The various trips to the Middle East made by mainstream blacks in the wake of the Andrew Young Affair showed that the Arab-Israeli conflict remained a lightning rod for expressions of black grievances and concern about identity, place, and political action in America at the dawn of the 1980s. The Palestinian question provided the spark for a revival of the 1960s-era demand that blacks be able to develop and pursue their own analyses of international issues and American foreign policy questions without being challenged or held back by whites, including erstwhile liberal supporters. Just like SNCC had done more than a decade earlier, groups like the SCLC insisted in the wake of the Young affair that black Americans had just as much right to independent thinking and action in the realm of foreign affairs as any other ethnic group. If Jews could claim a stake in America’s attitudes toward the Arab-Israeli conflict, then so could blacks. Nothing less than the very political identity and freedom of movement of American blacks was at stake in the drama that unfolded after Young’s resignation in 1979.

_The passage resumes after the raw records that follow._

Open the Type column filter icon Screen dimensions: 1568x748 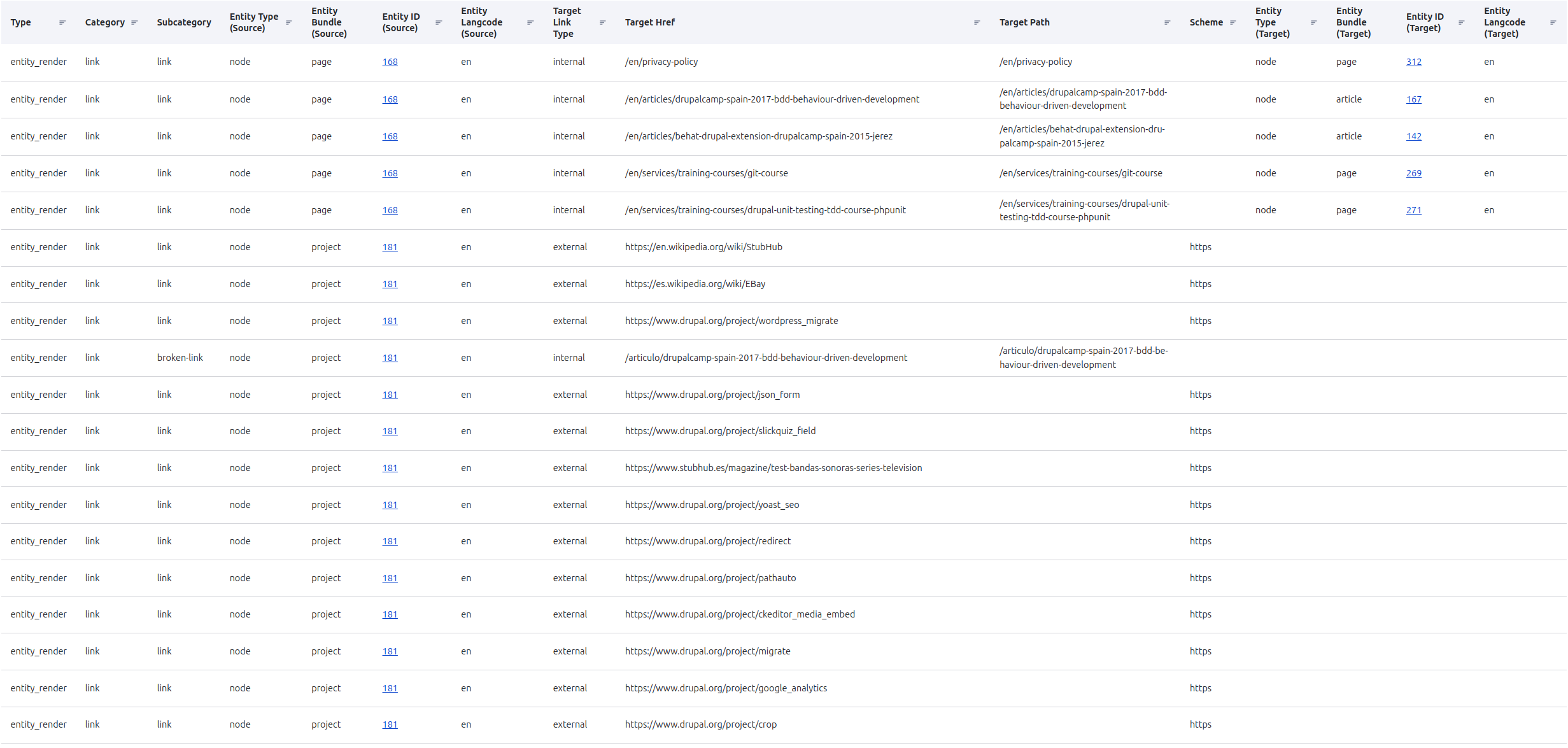62,22
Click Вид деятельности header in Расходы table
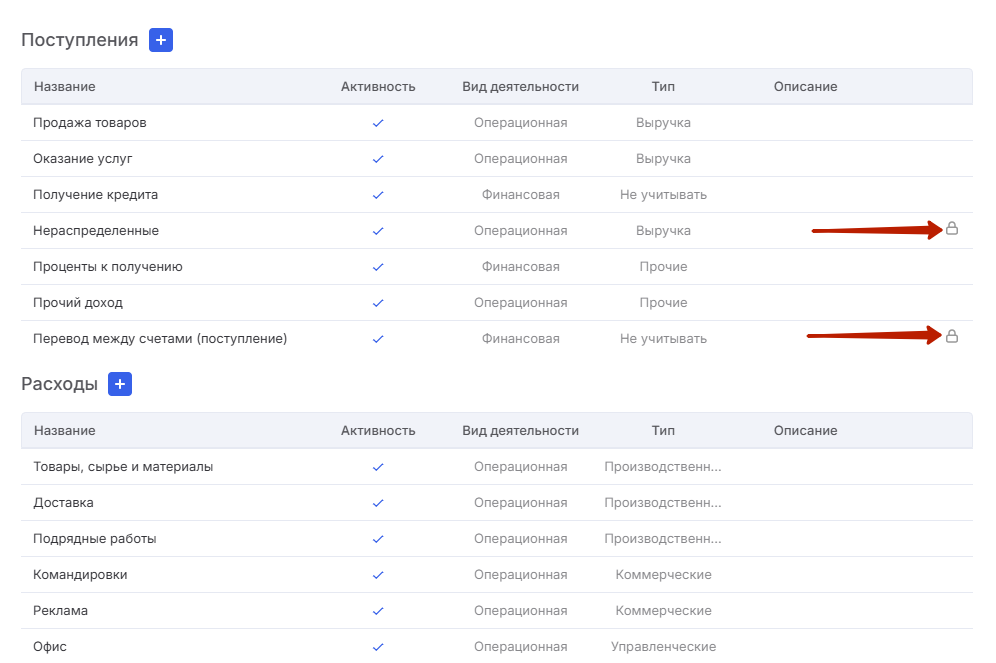Screen dimensions: 996x663 pyautogui.click(x=520, y=431)
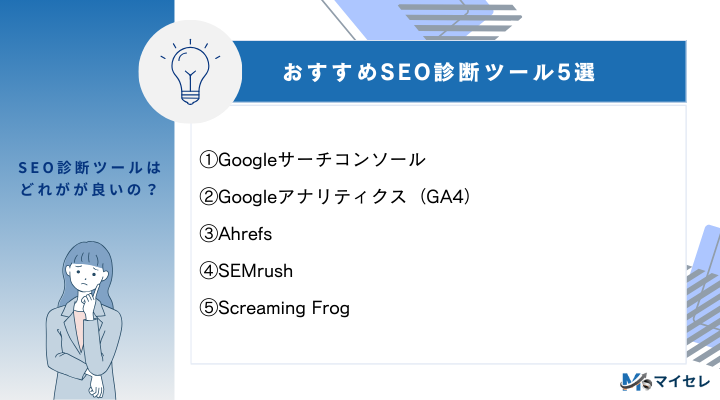Select the Googleサーチコンソール list entry
720x400 pixels.
(321, 160)
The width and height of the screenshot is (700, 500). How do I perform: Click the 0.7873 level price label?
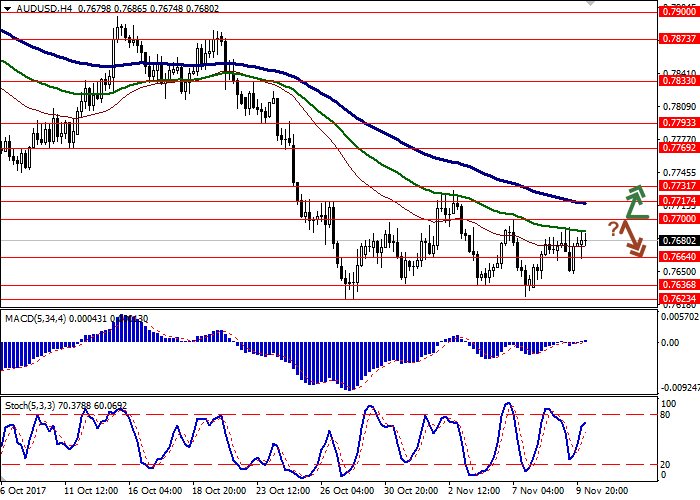[x=678, y=39]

Perhaps the most significant takeaway from the affair and the black responses to it was just how much understanding of the plight of the Palestinian people had moved from the radical fringes to the mainstream of black American politics since SNCC first made its case publicly twelve years earlier. Black Power was essentially dead and gone by the waning years of the Carter presidency, yet its belief that the Palestinians were a fellow people of color that deserved their support, not to mention its vision for robust black participation in foreign policy matters dealing with the Middle East, remained.